PROKOFIEV: Symphonic Suite from War and Peace (arr. C. Palmer), Op. 91; Suite from The Duenna, Op. 123; Russian Overture, Op. 72 – Philharmonia Orchestra/Neeme Jarvi – Chandos

by | Oct 7, 2009 | Classical Reissue Reviews | 0 comments

PROKOFIEV: Symphonic Suite from War and Peace (arr. C. Palmer), Op. 91; Suite from The Duenna, Op. 123; Russian Overture, Op. 72 – Philharmonia Orchestra/Neeme Jarvi

Chandos CHAN 10538X, 64:03 [Distr. by Naxos] ****:

Originally recorded 2 March 1991 (War and Peace) and 15 November 1991 (Duenna and Russian Overture), this fine reissue celebrates one of the composer’s most cherished scores, his 1941 operatic setting of Leo Tolstoy’s massive novel. The background of 
WW II provided Prokofiev the fitting context for Tolstoy’s saga of the Napoleonic Wars, evoking Russia’s national past and her resistance to tyranny. Conductor Samuil Samosud suggested to Prokofiev he add the ball scene that opens the novel’s 1810 narrative. Prokofiev composed a sequence of ballroom dances, glittering and swaying tapestries that have their basis in Glinka’s B Minor Valse-Fantasie. The polonaise Prokofiev offers is in 4/4 time, alternating with ¾. The Intermezzo–set at the Rostov estate–conveys the same nocturnal, mysterious charm that Romeo and Juliet projects; here, the characters Natasha and Sonya appear in their garden, noting the lovely stream that undulates in the moonlight. The Finale captures the retreat of 1812 along the Smolensk road, the French frozen and demoralized, while Russian Baba Yagas and demons swirl in the bitter air. Russian partisans descend murderously in fortissimo chords that celebrate Marshall Kutuzov, maestoso trionfale. The Philharmonia brass and strings urge the inspired Victory music, Allegro fastoso–Andante maestoso, with terrific implacable power.

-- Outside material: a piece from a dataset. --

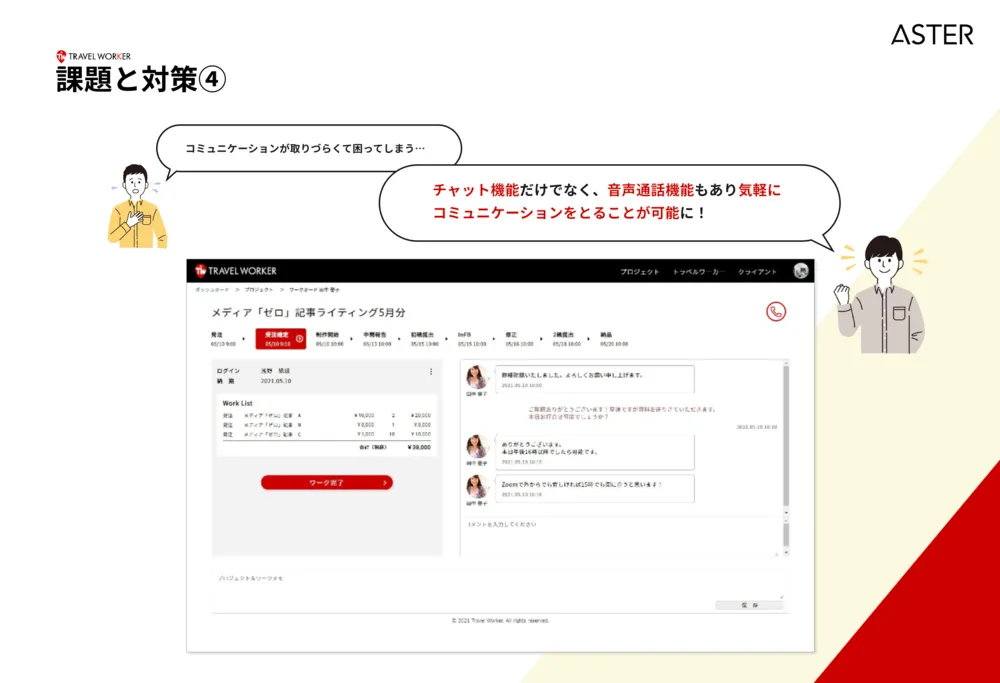Click the clock icon on the 受注確定 step
1000x683 pixels.
point(299,338)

Prokofiev himself made an orchestral suite from elements of his 1940 opera Betrothal in a Monastery (The Duenna, after the play by Sheridan) in 1950: he called it Summer Night. The setting in Madrid provided national colors for Prokofiev, much in the way Glinka’s Summer Night in Madrid revels in exotic harmonies and textures. The opera is a comic love story with a convoluted plot, the genre in which Mozart and Rossini excelled. The stately Serenade easily reminds us of the ballet music for Cinderella. The Minuet reverts to the style of Romeo and Juliet, a swaggering tune in motley colors. The sequence entitled Dreams extends the affect in the form of a barcarolle which could easily have been the slowly swelling movement of a symphony, certainly an extended pas de deux in a ballet.  The final Dance combines lyricism and irony, the inevitable Prokofiev formula. A strutting Allegretto, it basks in gaudy Andalusian colors, Marlene Dietrich mocking hapless Lionel Atwill in The Devil is a Woman.

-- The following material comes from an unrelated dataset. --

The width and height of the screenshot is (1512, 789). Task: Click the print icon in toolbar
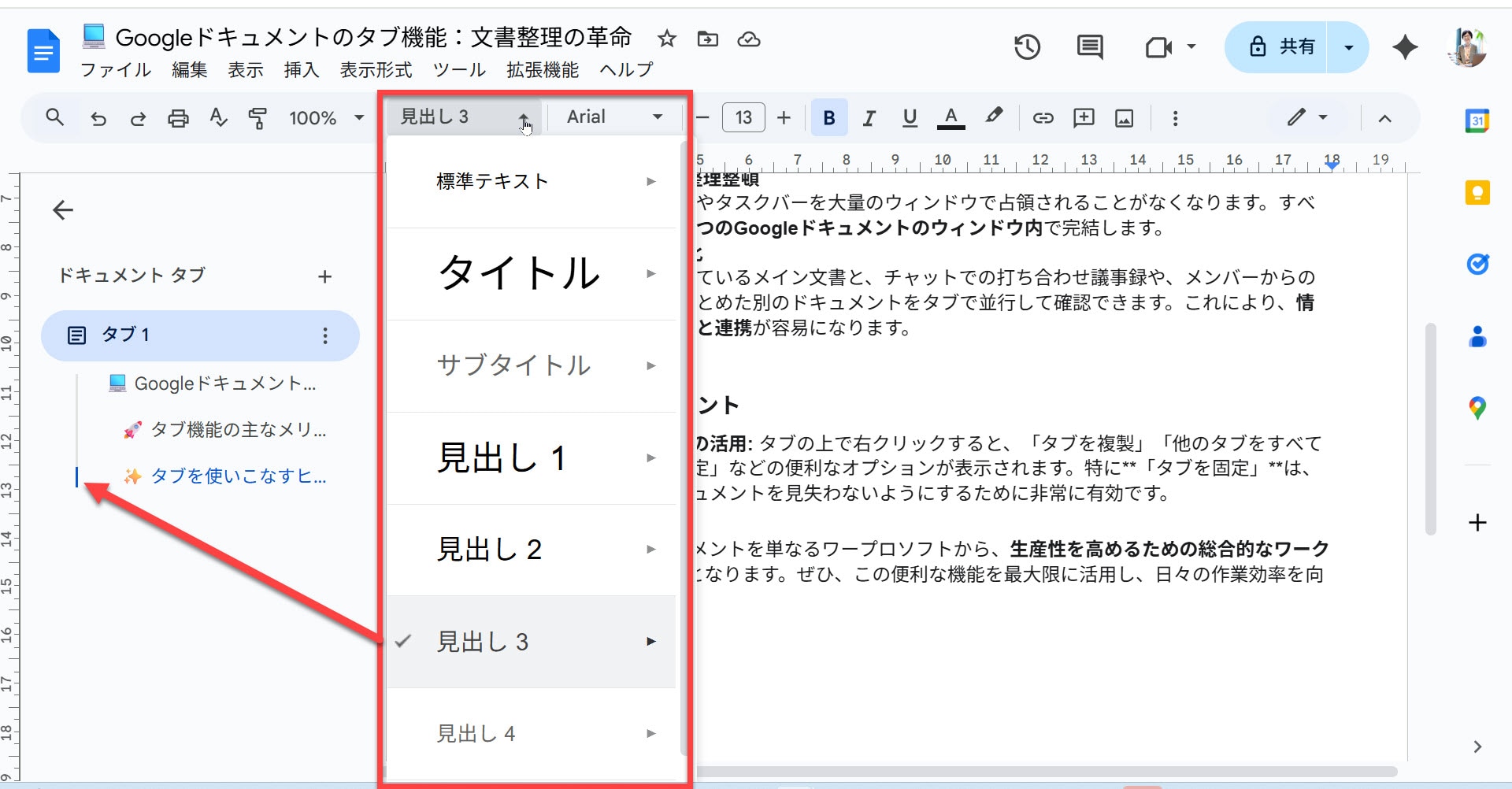click(x=178, y=118)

The 1936 Russian Overture, premiered by Eugene Szenkar in Moscow,  proves a brilliant tour-de-force for small orchestra, a display piece that rivals Stravinsky’s Petrushka for orchestral audacities. Alternating huge blocks of discordant sound with singing, balalaika and hymnal textures, the piece indulges any number of metric irregularities and polyphonic combinations that both tease and beguile us. Jarvi meets the vigor of the writing with a verve that acknowledges the virtuoso caliber of the Philharmonia Orchestra. The Prokofiev hard lines and steely vivacity meet a national folk idiom head-on, resulting in iconoclastic magic.